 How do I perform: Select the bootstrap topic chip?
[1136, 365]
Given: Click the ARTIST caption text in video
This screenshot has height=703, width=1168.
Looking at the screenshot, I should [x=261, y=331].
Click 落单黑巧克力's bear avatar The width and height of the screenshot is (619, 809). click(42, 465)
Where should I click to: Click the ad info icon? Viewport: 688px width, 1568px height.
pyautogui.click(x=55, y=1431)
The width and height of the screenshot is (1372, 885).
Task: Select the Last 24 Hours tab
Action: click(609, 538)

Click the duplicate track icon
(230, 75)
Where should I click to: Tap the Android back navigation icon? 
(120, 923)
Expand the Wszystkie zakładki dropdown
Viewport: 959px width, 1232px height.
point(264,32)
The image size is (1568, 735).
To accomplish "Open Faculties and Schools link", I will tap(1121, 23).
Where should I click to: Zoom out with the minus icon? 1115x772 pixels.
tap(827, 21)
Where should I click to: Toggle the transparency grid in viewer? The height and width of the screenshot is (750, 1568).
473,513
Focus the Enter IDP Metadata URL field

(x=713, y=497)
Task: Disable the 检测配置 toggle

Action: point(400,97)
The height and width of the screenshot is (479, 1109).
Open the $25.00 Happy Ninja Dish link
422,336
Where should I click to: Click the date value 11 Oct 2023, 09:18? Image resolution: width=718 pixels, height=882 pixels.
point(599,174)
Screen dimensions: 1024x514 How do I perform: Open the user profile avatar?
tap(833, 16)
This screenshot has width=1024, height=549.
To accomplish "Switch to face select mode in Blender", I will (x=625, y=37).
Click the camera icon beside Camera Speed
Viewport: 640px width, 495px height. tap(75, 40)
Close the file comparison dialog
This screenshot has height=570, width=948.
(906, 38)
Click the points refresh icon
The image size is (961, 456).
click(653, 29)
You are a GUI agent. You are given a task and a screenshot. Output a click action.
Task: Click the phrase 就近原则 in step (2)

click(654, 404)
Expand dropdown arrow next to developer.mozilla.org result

- DESCRIPTION OF THE TASK: For the lines from the one containing "Where should I click to: Click the date" through the end of the listing above, output each exactly and leave out the rest.

- SOLUTION:
Where should I click to: Click the date value 11 Oct 2023, 09:18? Image resolution: width=718 pixels, height=882 pixels.
point(599,174)
Screen dimensions: 1024x514 How do I perform: Open the user profile avatar?
tap(833, 16)
This screenshot has width=1024, height=549.
To accomplish "Switch to face select mode in Blender", I will (x=625, y=37).
Click the camera icon beside Camera Speed
Viewport: 640px width, 495px height. tap(75, 40)
Close the file comparison dialog
This screenshot has height=570, width=948.
(906, 38)
Click the points refresh icon
The image size is (961, 456).
click(653, 29)
You are a GUI agent. You are given a task and a screenshot. Output a click action.
Task: Click the phrase 就近原则 in step (2)

click(654, 404)
Expand dropdown arrow next to developer.mozilla.org result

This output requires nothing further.